TASK INSTRUCTIONS -
Nothing outside the range is wanted. Repeat exactly the lines below from the one with "How do I perform: Expand the 注册联系人 plus box?" through the one with "Task: Open the Channels DVR report dropdown".

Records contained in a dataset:
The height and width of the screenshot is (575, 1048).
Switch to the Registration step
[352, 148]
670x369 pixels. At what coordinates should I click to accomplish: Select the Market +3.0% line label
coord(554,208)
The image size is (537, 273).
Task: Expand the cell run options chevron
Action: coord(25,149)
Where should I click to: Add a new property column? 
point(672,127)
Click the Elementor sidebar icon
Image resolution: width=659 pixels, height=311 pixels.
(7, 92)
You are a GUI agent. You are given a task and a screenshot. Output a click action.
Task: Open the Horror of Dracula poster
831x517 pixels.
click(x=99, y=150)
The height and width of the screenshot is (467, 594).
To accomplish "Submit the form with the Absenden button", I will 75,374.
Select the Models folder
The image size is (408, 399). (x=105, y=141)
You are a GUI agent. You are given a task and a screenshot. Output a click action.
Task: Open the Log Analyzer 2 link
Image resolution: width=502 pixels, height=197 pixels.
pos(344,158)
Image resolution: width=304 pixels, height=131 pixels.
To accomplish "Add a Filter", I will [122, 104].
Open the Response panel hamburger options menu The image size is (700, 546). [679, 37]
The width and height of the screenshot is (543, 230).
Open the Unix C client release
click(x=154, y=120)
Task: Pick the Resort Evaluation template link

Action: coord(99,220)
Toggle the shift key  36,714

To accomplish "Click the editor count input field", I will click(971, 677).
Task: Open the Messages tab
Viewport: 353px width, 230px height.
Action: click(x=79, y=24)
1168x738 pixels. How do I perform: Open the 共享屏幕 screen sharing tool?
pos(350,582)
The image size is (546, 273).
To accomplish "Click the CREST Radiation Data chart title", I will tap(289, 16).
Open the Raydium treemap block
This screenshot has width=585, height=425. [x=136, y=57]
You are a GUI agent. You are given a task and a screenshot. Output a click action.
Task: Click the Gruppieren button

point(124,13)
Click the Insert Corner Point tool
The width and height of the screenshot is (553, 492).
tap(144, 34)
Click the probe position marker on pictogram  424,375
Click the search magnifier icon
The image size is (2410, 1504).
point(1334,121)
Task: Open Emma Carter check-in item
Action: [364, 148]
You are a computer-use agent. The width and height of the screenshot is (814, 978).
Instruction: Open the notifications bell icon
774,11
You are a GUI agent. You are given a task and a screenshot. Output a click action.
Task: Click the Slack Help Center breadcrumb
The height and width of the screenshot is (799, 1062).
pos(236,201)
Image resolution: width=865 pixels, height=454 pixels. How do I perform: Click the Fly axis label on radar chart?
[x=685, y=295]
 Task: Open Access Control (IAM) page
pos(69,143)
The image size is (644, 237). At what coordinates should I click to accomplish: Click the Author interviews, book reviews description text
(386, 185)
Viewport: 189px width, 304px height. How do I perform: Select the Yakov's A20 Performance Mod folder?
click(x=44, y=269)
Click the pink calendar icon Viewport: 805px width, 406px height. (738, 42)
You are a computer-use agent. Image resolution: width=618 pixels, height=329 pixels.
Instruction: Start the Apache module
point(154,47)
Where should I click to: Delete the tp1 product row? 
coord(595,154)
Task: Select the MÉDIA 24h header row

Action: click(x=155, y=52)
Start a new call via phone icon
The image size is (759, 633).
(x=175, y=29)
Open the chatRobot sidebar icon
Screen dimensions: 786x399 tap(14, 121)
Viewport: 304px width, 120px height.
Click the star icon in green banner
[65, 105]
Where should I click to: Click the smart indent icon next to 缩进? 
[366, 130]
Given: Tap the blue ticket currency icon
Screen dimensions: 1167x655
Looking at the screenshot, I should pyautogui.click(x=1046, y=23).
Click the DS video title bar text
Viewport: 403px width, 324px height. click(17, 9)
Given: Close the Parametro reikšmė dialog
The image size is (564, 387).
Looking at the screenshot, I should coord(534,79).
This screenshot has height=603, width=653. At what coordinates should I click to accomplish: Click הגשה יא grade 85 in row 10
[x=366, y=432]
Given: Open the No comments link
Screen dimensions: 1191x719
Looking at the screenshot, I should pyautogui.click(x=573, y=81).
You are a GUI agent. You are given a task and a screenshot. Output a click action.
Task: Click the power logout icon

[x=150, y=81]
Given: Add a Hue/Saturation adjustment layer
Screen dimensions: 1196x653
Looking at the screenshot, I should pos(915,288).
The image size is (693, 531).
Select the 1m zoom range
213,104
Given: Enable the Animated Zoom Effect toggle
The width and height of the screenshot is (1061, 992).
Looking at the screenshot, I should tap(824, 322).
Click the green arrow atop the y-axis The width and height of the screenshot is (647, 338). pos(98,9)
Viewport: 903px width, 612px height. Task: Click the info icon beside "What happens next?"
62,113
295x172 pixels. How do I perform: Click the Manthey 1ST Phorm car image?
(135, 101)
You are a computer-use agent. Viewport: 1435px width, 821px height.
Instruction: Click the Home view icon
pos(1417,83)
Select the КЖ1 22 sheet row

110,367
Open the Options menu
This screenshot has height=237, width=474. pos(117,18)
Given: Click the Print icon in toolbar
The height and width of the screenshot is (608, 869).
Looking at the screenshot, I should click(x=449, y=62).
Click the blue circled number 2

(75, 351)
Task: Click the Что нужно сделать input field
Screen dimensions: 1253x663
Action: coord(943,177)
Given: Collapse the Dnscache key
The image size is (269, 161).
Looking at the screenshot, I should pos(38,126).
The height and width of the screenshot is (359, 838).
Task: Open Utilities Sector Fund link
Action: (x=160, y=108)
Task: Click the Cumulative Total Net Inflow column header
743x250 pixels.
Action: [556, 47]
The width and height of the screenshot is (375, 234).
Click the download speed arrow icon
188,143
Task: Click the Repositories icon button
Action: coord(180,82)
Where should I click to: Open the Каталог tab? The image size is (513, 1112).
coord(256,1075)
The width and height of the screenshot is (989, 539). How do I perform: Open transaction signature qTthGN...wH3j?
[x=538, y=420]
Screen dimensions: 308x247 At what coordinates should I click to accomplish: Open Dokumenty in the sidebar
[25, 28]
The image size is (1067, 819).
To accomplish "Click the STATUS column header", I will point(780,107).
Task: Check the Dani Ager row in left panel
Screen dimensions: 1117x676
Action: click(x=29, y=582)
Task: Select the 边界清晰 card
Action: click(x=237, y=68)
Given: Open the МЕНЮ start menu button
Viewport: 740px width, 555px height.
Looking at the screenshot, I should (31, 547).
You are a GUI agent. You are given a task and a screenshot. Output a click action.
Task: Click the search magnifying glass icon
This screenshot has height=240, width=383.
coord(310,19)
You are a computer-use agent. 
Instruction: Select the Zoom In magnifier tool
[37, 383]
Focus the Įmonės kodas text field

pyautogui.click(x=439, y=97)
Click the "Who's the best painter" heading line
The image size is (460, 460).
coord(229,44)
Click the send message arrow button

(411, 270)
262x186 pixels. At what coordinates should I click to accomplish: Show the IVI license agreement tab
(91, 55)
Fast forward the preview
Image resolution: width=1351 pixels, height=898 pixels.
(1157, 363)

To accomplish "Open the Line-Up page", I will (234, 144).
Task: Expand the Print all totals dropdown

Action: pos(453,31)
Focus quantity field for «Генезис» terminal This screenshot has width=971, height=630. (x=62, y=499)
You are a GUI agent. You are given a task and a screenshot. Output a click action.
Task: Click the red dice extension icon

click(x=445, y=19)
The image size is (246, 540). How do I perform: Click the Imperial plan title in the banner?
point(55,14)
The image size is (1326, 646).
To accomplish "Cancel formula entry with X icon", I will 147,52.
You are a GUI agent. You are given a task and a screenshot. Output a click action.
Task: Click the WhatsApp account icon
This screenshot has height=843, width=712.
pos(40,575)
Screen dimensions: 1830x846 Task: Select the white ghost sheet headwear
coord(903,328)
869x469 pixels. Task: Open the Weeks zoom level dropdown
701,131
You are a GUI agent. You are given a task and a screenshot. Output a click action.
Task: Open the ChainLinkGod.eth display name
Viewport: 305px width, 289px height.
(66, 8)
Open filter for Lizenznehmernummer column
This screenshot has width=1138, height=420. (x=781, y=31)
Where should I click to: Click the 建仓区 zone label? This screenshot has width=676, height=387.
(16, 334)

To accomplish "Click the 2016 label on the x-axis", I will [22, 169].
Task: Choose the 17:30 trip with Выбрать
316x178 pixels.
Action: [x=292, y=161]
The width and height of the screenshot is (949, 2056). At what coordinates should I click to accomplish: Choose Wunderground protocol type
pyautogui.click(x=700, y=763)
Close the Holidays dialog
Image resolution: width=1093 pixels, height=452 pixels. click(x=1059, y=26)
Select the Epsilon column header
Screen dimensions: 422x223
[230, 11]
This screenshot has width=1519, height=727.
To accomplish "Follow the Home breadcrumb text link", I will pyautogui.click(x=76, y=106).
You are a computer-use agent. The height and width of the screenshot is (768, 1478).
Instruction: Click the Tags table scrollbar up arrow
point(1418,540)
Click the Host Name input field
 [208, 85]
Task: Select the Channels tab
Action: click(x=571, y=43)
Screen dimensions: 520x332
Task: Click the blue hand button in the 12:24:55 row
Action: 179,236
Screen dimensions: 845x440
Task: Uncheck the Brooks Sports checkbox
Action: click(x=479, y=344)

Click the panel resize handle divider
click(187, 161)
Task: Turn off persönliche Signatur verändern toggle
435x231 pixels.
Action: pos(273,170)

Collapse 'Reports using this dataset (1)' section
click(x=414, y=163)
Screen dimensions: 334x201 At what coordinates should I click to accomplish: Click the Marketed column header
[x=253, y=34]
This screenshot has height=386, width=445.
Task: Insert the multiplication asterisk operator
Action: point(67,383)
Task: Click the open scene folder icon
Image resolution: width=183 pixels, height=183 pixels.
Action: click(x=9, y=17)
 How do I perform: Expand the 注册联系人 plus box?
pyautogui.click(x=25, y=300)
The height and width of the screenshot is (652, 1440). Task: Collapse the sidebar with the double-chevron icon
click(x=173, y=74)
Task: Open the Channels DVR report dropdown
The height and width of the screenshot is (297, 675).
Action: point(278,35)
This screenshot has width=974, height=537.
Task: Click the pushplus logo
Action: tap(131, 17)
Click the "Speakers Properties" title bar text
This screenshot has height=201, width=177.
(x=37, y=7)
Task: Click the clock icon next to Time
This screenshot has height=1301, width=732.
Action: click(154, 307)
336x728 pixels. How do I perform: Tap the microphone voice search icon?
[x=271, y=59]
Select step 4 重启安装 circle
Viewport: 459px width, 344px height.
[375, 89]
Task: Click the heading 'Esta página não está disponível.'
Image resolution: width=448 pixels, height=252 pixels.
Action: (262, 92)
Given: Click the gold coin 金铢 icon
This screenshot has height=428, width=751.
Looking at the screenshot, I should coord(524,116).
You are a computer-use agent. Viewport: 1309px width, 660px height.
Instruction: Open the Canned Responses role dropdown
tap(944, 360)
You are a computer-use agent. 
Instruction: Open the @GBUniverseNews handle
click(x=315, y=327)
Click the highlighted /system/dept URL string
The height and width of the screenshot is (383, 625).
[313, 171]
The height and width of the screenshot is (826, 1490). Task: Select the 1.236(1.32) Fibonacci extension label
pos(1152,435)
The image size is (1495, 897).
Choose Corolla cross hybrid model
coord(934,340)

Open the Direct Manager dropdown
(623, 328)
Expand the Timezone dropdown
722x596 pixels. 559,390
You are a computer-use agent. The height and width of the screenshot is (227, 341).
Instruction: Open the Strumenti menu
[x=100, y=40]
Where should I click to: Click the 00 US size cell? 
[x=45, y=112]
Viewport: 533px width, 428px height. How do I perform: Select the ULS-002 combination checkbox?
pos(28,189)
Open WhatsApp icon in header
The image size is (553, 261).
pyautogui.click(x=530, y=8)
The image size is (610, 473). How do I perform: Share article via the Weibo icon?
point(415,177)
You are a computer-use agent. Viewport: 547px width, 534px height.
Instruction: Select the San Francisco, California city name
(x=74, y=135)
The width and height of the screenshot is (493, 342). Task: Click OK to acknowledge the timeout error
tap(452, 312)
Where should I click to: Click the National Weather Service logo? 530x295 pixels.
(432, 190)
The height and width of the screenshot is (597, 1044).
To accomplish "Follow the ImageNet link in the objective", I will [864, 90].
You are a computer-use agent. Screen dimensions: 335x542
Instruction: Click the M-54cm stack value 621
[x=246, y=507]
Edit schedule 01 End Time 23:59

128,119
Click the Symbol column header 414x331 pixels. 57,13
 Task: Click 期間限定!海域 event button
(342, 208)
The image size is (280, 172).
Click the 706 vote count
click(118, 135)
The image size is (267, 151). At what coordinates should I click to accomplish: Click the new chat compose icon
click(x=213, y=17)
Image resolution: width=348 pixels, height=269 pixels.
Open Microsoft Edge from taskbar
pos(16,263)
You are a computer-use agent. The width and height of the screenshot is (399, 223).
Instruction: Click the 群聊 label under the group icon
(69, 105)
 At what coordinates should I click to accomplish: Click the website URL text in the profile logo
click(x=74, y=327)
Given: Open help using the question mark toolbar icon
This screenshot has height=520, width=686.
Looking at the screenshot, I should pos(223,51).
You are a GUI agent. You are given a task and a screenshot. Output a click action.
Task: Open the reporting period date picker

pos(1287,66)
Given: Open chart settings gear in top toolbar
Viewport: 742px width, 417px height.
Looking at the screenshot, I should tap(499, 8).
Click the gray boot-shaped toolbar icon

EXERCISE RESULT -
 How do I perform: Expand the 注册联系人 plus box?
pyautogui.click(x=25, y=300)
The height and width of the screenshot is (652, 1440). Task: Collapse the sidebar with the double-chevron icon
click(x=173, y=74)
Task: Open the Channels DVR report dropdown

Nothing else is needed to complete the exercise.